Aim of the task —
Starting at the line with "Viewport: 1322px width, 708px height." in it, reproduce each line below through the last one, exactly, and include nothing else.

Dataset records —
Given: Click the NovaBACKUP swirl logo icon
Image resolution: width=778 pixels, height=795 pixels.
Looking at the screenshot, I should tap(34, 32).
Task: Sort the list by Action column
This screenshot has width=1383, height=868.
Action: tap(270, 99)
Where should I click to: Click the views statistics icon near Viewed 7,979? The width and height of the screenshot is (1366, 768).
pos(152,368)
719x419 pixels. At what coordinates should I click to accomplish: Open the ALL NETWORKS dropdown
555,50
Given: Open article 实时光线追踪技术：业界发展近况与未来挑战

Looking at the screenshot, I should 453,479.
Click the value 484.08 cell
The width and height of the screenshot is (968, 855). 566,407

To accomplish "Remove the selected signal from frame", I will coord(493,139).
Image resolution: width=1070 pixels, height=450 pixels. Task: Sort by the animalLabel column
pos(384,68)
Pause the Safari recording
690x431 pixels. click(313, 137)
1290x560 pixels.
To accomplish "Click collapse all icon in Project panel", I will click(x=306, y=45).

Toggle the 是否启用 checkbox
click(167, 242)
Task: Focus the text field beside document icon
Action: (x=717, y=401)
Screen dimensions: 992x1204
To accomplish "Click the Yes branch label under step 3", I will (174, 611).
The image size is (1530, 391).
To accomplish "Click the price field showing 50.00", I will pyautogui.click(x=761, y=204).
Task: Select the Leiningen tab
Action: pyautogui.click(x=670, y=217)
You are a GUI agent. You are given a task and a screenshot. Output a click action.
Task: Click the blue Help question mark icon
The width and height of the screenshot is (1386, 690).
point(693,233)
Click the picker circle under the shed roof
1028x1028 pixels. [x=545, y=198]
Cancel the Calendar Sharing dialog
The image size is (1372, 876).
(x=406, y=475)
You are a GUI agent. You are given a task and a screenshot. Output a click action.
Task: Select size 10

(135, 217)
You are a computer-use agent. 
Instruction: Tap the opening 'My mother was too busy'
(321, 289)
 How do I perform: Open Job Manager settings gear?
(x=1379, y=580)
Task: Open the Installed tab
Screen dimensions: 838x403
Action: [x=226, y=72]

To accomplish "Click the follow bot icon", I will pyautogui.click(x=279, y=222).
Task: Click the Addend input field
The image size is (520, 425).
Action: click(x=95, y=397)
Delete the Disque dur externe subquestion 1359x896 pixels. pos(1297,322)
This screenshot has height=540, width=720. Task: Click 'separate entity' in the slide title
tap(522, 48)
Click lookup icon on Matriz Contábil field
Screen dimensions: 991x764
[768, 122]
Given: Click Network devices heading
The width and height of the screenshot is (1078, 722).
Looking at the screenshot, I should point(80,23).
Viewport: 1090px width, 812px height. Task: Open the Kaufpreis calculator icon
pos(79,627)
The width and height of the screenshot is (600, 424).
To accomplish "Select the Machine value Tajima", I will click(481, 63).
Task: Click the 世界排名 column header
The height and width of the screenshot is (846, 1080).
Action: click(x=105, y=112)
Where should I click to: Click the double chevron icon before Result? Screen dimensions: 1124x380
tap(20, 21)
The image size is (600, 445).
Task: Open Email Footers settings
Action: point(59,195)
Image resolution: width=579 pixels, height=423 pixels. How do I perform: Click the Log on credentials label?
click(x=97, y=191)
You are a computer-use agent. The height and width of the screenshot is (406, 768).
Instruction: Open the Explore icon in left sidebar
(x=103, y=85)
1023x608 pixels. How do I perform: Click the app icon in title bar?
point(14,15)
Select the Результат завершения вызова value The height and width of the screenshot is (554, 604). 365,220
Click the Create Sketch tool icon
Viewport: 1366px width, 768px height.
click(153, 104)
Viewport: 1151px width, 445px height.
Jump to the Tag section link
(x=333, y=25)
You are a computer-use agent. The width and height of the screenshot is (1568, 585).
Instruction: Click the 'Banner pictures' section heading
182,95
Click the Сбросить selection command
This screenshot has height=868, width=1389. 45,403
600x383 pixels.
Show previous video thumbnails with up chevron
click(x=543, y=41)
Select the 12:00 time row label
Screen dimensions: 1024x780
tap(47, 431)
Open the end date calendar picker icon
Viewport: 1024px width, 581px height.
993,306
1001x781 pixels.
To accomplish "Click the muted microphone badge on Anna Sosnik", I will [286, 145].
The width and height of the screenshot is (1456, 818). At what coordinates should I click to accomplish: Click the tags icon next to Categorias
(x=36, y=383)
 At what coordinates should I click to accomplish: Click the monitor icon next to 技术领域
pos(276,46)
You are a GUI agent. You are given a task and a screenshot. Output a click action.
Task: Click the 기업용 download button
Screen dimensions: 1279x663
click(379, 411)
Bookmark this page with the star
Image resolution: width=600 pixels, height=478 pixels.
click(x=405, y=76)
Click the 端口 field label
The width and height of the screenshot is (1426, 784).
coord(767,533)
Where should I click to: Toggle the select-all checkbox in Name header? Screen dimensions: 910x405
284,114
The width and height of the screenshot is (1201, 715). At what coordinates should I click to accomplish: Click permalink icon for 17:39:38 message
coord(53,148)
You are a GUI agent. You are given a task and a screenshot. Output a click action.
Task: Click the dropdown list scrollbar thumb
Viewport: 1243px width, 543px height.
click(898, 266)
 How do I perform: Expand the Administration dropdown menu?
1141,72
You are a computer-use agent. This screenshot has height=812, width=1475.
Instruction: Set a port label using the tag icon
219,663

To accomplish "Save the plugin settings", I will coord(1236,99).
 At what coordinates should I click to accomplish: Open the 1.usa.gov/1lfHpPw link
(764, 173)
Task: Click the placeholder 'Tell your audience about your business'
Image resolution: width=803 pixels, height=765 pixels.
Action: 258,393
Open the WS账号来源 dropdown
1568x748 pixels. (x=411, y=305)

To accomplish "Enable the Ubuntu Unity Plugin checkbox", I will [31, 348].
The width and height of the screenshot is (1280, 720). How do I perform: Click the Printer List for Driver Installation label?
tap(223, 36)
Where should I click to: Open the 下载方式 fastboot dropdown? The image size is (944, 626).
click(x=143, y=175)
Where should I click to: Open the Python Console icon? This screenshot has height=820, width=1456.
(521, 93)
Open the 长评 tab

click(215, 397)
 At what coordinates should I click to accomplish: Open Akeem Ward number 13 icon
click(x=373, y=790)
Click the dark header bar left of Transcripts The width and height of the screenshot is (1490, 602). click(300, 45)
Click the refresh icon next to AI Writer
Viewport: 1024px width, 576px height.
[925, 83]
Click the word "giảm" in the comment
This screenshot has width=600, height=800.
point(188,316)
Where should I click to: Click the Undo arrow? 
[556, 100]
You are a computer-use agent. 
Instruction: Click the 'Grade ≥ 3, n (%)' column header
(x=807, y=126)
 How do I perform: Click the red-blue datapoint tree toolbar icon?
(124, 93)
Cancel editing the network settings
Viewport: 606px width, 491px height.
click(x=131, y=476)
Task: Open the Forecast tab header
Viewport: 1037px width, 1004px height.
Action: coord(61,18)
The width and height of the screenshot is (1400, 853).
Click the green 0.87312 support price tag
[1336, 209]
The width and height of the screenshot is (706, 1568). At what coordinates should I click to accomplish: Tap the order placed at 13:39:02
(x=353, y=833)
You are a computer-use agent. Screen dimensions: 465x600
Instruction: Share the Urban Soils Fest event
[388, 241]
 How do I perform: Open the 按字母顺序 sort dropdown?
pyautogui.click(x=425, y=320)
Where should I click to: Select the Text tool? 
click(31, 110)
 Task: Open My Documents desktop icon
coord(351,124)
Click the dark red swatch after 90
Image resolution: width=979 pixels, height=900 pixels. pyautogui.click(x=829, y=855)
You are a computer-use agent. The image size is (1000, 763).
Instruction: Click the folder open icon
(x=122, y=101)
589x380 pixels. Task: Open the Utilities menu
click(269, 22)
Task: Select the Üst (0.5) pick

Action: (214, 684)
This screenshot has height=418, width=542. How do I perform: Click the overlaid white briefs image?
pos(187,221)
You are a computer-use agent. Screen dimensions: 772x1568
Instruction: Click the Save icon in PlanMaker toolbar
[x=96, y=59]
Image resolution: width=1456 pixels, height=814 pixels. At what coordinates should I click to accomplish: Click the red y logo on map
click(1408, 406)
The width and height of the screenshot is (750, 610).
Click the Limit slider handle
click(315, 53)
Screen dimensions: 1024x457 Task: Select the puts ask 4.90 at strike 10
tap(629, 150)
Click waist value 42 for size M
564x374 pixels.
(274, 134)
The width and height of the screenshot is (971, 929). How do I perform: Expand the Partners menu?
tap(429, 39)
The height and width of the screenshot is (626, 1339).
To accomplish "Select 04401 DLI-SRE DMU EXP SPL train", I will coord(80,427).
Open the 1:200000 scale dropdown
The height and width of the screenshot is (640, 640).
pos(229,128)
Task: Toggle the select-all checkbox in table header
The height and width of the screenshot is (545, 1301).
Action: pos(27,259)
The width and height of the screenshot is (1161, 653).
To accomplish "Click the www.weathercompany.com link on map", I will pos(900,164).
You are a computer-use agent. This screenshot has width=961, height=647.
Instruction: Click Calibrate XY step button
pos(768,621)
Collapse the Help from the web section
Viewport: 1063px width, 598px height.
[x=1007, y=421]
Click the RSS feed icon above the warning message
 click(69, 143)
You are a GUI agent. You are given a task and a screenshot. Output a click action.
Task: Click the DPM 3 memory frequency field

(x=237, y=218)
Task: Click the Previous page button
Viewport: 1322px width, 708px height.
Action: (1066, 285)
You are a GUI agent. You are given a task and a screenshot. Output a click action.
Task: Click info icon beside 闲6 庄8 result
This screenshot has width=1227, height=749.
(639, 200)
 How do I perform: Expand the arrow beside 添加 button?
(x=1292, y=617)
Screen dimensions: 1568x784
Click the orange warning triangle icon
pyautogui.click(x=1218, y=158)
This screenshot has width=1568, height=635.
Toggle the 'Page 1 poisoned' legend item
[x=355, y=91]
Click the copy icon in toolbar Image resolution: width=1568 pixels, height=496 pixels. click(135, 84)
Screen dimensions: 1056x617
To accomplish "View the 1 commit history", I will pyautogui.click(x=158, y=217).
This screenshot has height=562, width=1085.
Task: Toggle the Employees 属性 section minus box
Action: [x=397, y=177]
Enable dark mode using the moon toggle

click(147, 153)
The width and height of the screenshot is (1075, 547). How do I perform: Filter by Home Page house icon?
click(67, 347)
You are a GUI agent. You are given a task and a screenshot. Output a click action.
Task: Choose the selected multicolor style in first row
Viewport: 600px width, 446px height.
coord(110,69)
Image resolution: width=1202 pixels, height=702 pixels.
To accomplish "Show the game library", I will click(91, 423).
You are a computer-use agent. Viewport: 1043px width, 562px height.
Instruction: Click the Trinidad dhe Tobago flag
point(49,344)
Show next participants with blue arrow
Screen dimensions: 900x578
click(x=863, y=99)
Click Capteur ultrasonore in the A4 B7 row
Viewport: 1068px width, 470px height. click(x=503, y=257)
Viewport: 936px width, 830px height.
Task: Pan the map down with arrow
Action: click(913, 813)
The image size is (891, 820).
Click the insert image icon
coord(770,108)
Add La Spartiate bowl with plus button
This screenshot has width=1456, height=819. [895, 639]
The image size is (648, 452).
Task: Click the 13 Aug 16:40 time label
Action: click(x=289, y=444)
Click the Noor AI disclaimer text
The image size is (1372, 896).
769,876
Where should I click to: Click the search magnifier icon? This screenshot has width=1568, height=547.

Result for this task —
Viewport: 1322px width, 708px height.
Action: (1066, 285)
You are a GUI agent. You are given a task and a screenshot. Output a click action.
Task: Click info icon beside 闲6 庄8 result
This screenshot has width=1227, height=749.
(639, 200)
 How do I perform: Expand the arrow beside 添加 button?
(x=1292, y=617)
Screen dimensions: 1568x784
Click the orange warning triangle icon
pyautogui.click(x=1218, y=158)
This screenshot has width=1568, height=635.
Toggle the 'Page 1 poisoned' legend item
[x=355, y=91]
Click the copy icon in toolbar Image resolution: width=1568 pixels, height=496 pixels. click(135, 84)
Screen dimensions: 1056x617
To accomplish "View the 1 commit history", I will pyautogui.click(x=158, y=217).
This screenshot has height=562, width=1085.
Task: Toggle the Employees 属性 section minus box
Action: [x=397, y=177]
Enable dark mode using the moon toggle

click(147, 153)
The width and height of the screenshot is (1075, 547). How do I perform: Filter by Home Page house icon?
click(67, 347)
You are a GUI agent. You are given a task and a screenshot. Output a click action.
Task: Choose the selected multicolor style in first row
Viewport: 600px width, 446px height.
coord(110,69)
Image resolution: width=1202 pixels, height=702 pixels.
To accomplish "Show the game library", I will click(91, 423).
You are a computer-use agent. Viewport: 1043px width, 562px height.
Instruction: Click the Trinidad dhe Tobago flag
point(49,344)
Show next participants with blue arrow
Screen dimensions: 900x578
click(x=863, y=99)
Click Capteur ultrasonore in the A4 B7 row
Viewport: 1068px width, 470px height. click(x=503, y=257)
Viewport: 936px width, 830px height.
Task: Pan the map down with arrow
Action: click(913, 813)
The image size is (891, 820).
Click the insert image icon
coord(770,108)
Add La Spartiate bowl with plus button
This screenshot has width=1456, height=819. [895, 639]
The image size is (648, 452).
Task: Click the 13 Aug 16:40 time label
Action: click(x=289, y=444)
Click the Noor AI disclaimer text
The image size is (1372, 896).
769,876
Where should I click to: Click the search magnifier icon? This screenshot has width=1568, height=547.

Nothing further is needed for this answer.